- [WAS ZU TUN IST]
[A] Beantworte anhand des Interviews die folgenden Fragen:
(i) Was braucht man laut Höwedes in der Defensive neben einer perfekt passenden Abstimmung mit der Viererkette?
(ii) Wessen Spiel entspricht nach Höwedes' Aussage nicht seinem Naturell?
(iii) Von wo aus kann man laut Höwedes mehr Anweisungen und Kommandos geben?
[B] Zitiere aus dem Interview wortgetreu die Passage von „Höwedes: Man kann“ bis „im Geschehen ist.“.

- [SEITENTEXT]
****************

SPOX: Müssen Sie sich deshalb im DFB-Team auf Dauer umorientieren?

Höwedes: Es ist eine gewisse Umstellung, eine komplette Umorientierung ist es aber nicht.

SPOX: Die Position des Außenverteidigers fristet gemeinhin immer noch ein eher unbeachtetes Dasein und wird als nicht so wichtig empfunden.

Höwedes: Das ist aber so nicht ganz richtig. Die letzte Verteidigungslinie steht immer besonders im Fokus. Man muss da auch als Außenverteidiger höllisch aufpassen und auf der Höhe sein. Die Position ist deshalb auch reizvoll, weil sie einen Spieler in einem besonderen Maße fordert.

SPOX: Beschreiben Sie doch einmal das Anforderungsprofil.

Höwedes: In der Defensive muss die Abstimmung mit den anderen Kollegen der Viererkette perfekt passen, man braucht eine gute Grundschnelligkeit und Zweikampfstärke im Eins-gegen-eins. Sehr oft hat man es da mit einem trickreichen, wendigen Gegner zu tun. Man muss viel Laufarbeit verrichten. In der Offensive ist man auf dem Flügel gefordert, muss präzise flanken und auch mal einen Gegner ausspielen können. Die Position wird etwas verkannt. Ich finde, sie ist sehr wichtig.

SPOX: Gehen Sie den Job als gelernter Innenverteidiger von Haus aus etwas defensiver an?

Höwedes: Meine grundsätzliche Denkweise orientiert sich sicherlich zunächst darauf, Tore zu verhindern. Ein Spiel wie das von Dani Alves entspricht nicht meinem Naturell. Das heißt aber nicht, dass ich nicht auch Akzente im Offensivspiel setzen kann. Vor allem gegen defensiv eingestellte Gegner muss man Druck nach vorne machen. Das habe ich in den letzten Spielen auch recht ordentlich gemacht.

SPOX: Wo sehen Sie bei sich noch Defizite?

Höwedes: Meinem Angriffsspiel fehlt manches Mal noch die Leichtfüßigkeit, der Spielwitz. Im Dribbling kann ich mich noch verbessern und meine Flanken könnten präziser sein. Das sind eben die Dinge, die man als Innenverteidiger normalerweise nicht macht. Aber ich glaube auch, dass man ein besseres Gefühl dafür bekommt, je öfter man die Position spielt.

SPOX: Ist es für einen Kapitän im Sinne der Kommunikation auf dem Spielfeld ungünstig, auf die Außenbahn ausgelagert zu werden?

Höwedes: Man kann aus dem Zentrum heraus mehr Anweisungen und Kommandos geben. Von daher sehe ich zumindest einen Unterschied. Einen Nachteil kann ich deshalb aber nicht erkennen.

SPOX: Philipp Lahm wird es einige Male als solcher ausgelegt, wenn er nicht immer gleich mitten im Geschehen ist.

****************

- [EINTRÄGE]
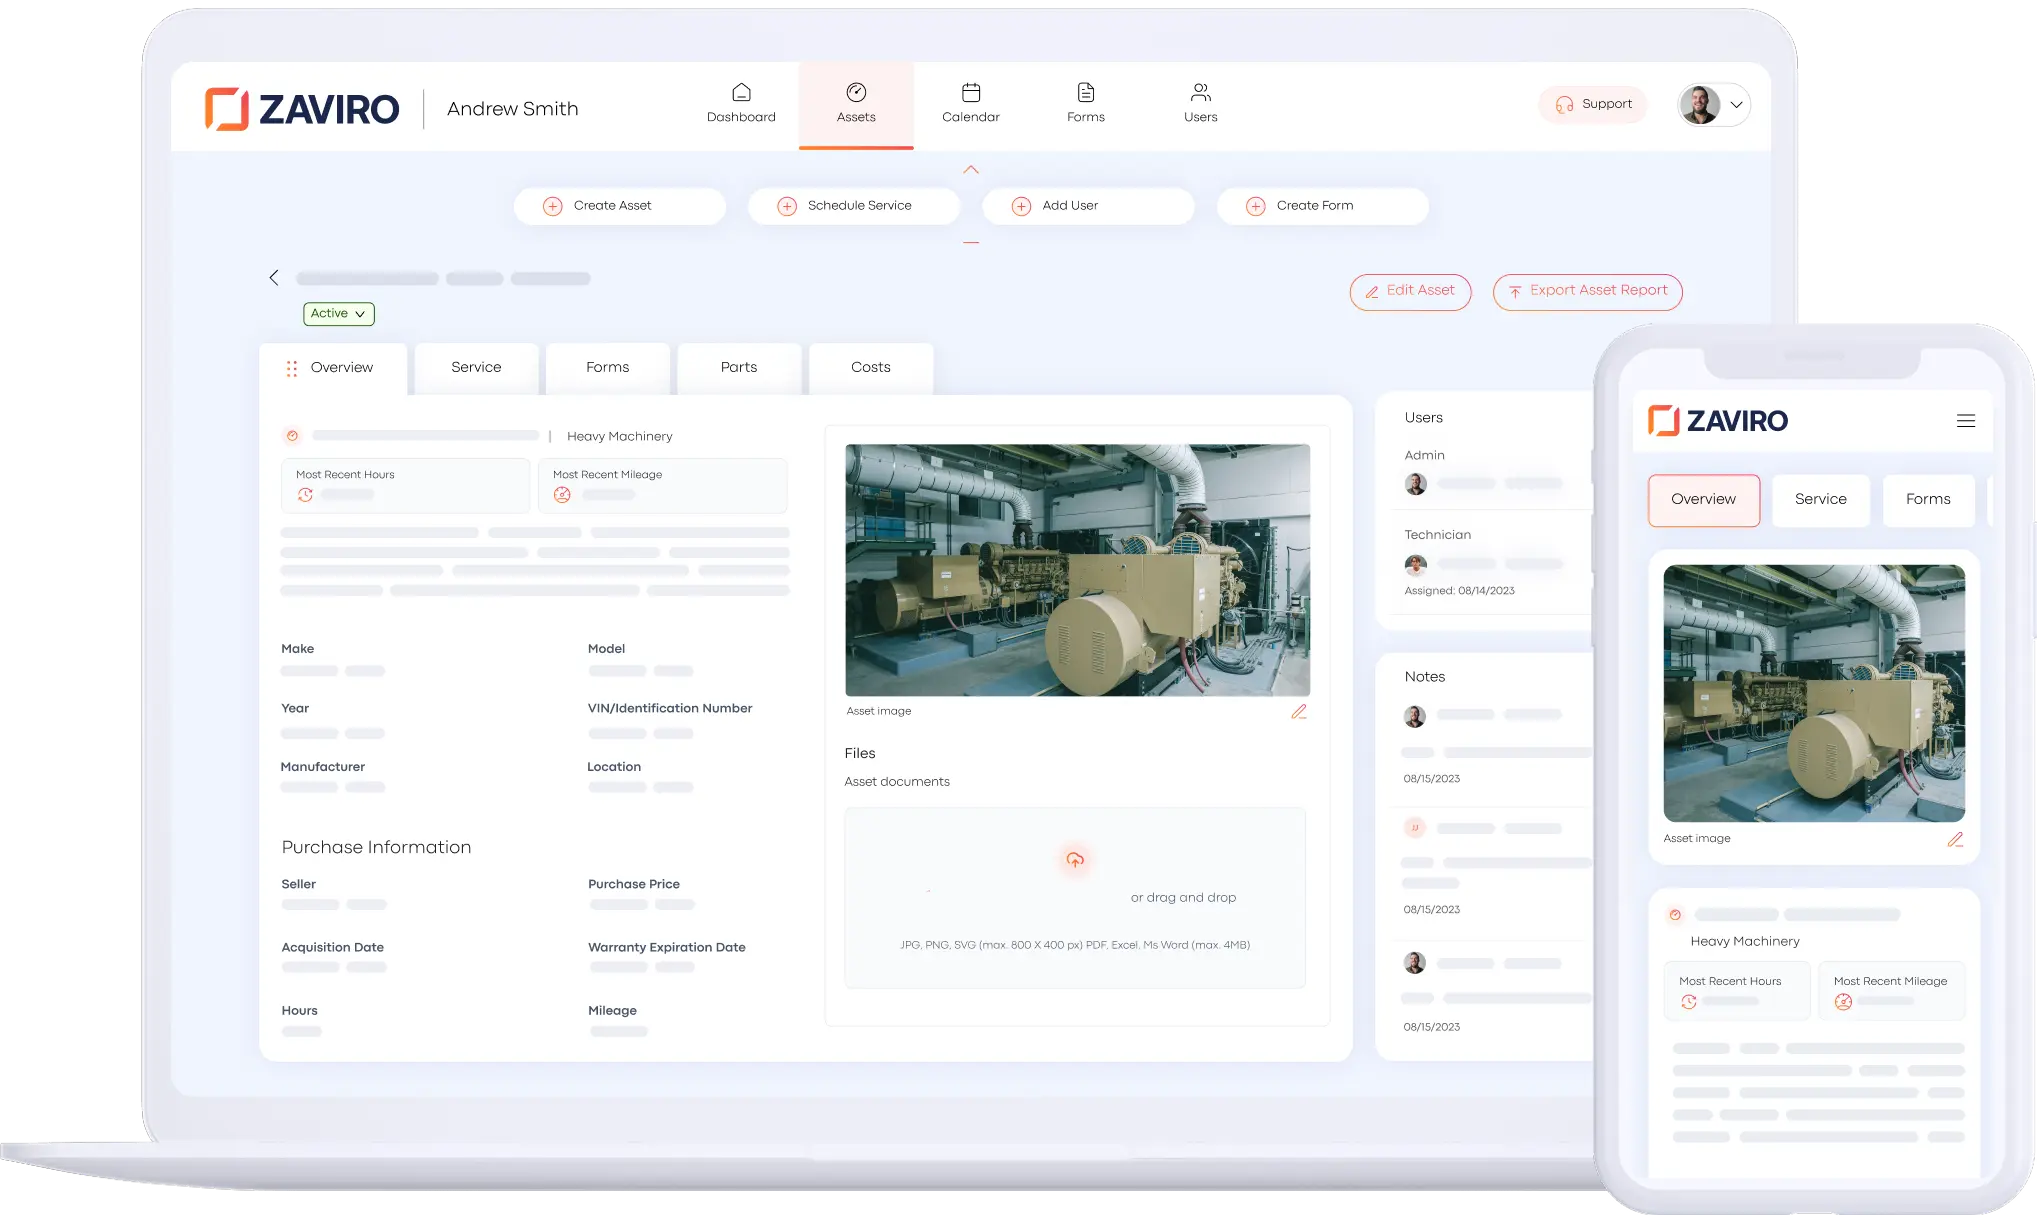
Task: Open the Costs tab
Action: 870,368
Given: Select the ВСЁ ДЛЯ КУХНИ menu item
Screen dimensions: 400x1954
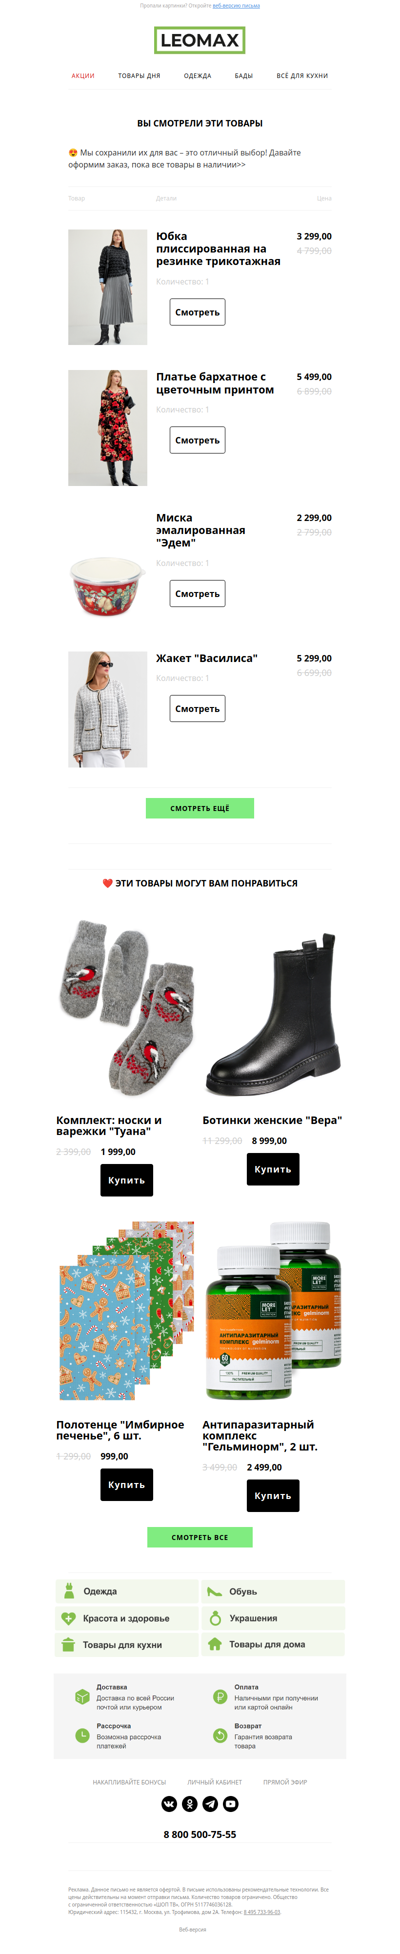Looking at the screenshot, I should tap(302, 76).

****************

- [ENDERGEBNISSE]
[A]
(i) Eine gute Grundschnelligkeit und Zweikampfstärke im Eins-gegen-eins.
(ii) Das Spiel von Dani Alves.
(iii) Aus dem Zentrum heraus.

[B]
Höwedes: Man kann aus dem Zentrum heraus mehr Anweisungen und Kommandos geben. Von daher sehe ich zumindest einen Unterschied. Einen Nachteil kann ich deshalb aber nicht erkennen.

SPOX: Philipp Lahm wird es einige Male als solcher ausgelegt, wenn er nicht immer gleich mitten im Geschehen ist.